As fluent in English as he was in Arabic and as comfortable in a suit and tie as in a traditional Saudi robe, he was for much of his career a familiar face in

Washington

and other capitals.

While many Saudis praised Prince Saud as an international representative of the kingdom and its policies, he often called his failure to help the Palestinians achieve an independent state his greatest regret.

"We have not yet seen moments of joy in all that time," he said, looking back on his career in a New York Times interview in 2009. "We have seen only moments of crisis; we have seen only moments of conflict, and how can you have any pleasure in anything that happens when you have people like the Palestinians living as they are?"

Prince Saud al-Faisal bin Abdulaziz Al Saud was born in the Saudi city of Taef in 1940, the third son of the Saudi foreign minister, Prince Faisal, who became king in 1964.

Economics degree

He was educated at the Hun School of Princeton and then at Princeton University, where he played soccer. Returning to

Saudi Arabia

with a degree in economics he worked in the Saudi oil ministry before replacing his father as foreign minister after his assassination in 1975.

That year, a civil war that would shake Lebanon for 15 years began, and Prince Saud became one of the mediators who helped bring about an accord that ended hostilities in 1990.

While he maintained close ties with Washington, the kingdom’s relationship with the United States was not always smooth. Iraq’s invasion of Kuwait in 1990 led to the deployment of US troops on Saudi soil, a move that caused consternation among the Saudi public and in much of the Arab world.
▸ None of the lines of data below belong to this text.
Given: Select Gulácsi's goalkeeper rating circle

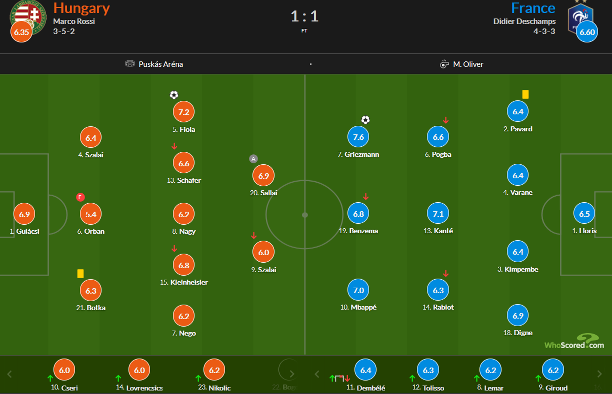Looking at the screenshot, I should (25, 214).
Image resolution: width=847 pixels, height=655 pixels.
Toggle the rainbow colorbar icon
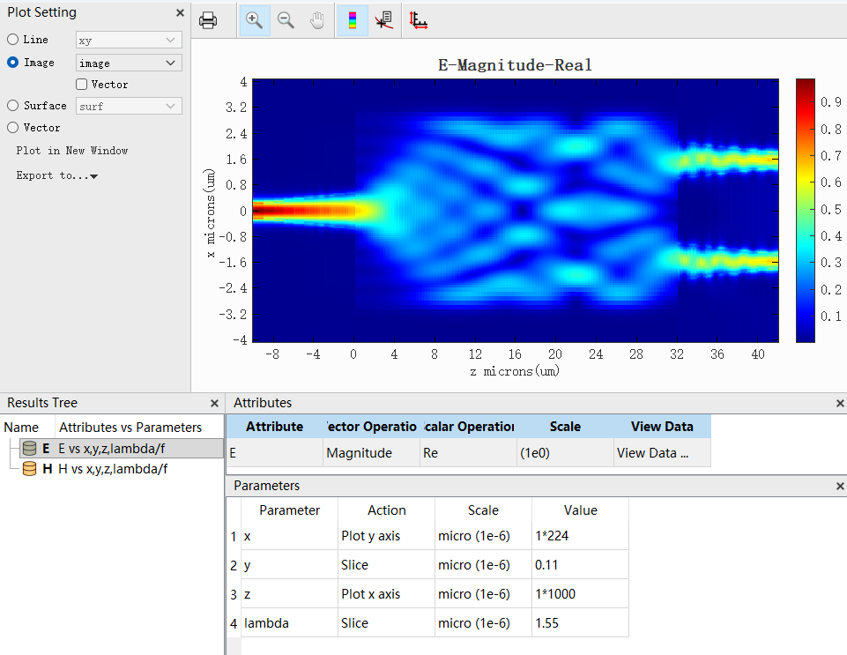coord(353,20)
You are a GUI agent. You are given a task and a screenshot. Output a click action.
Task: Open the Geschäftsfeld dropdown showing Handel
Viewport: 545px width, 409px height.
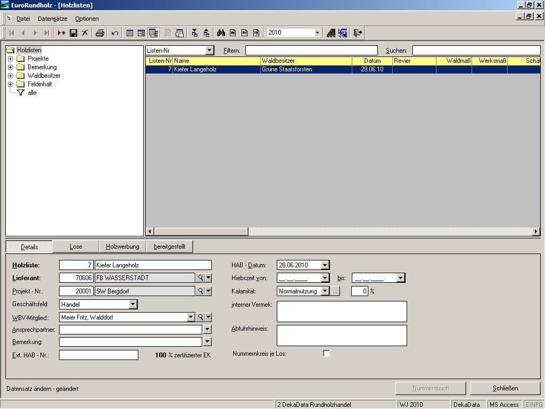(133, 305)
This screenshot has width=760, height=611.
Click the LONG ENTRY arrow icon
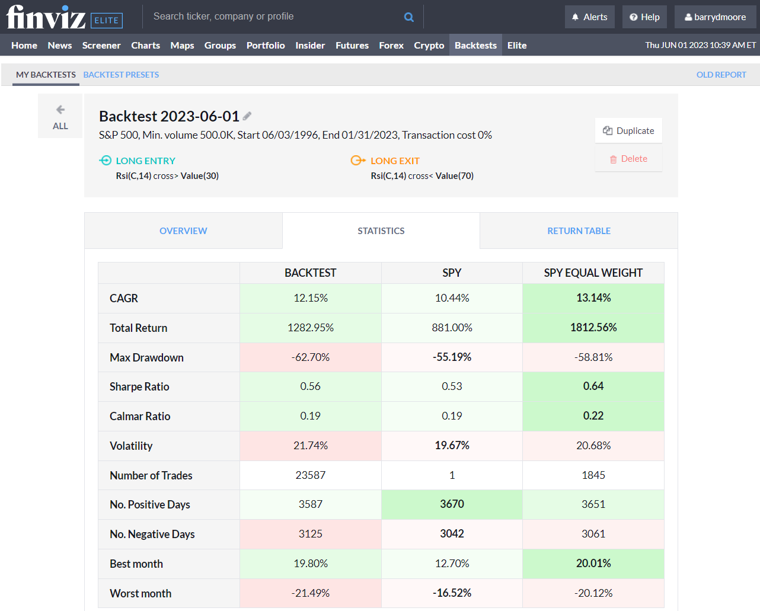106,160
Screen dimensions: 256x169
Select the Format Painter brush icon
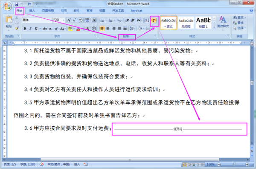17,28
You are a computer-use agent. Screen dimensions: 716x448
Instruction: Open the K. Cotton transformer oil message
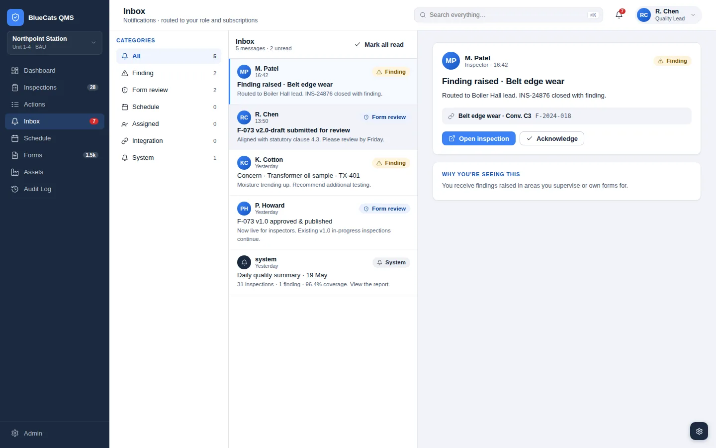tap(323, 172)
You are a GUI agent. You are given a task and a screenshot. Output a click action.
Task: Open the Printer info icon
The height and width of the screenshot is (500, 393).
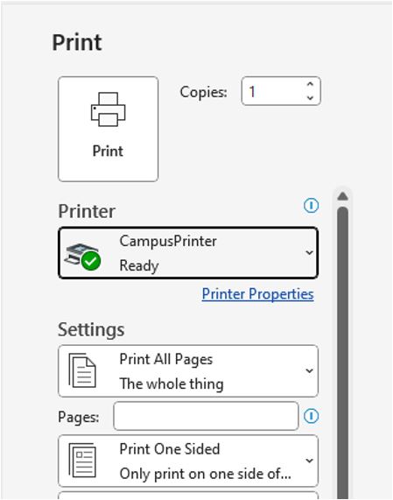pyautogui.click(x=311, y=206)
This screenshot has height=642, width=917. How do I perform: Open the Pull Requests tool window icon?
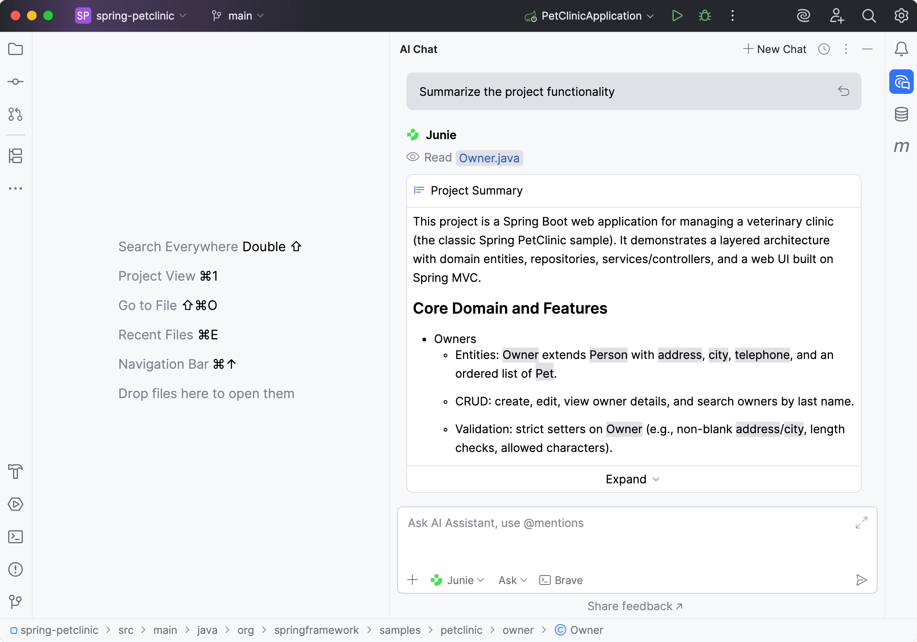pyautogui.click(x=16, y=114)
US support for Israel also raised tensions, while the 9/11 attacks further strained relations, especially after it was determined that 15 of the 19 hijackers were from Saudi Arabia.

Many Saudis described Prince Saud’s passing as the end of an era, and some have expressed concern about the kingdom’s new, more assertive posture, typified by the bombing campaign it is leading against the Houthi rebels in Yemen. Prince Saud is survived by three sons and three daughters.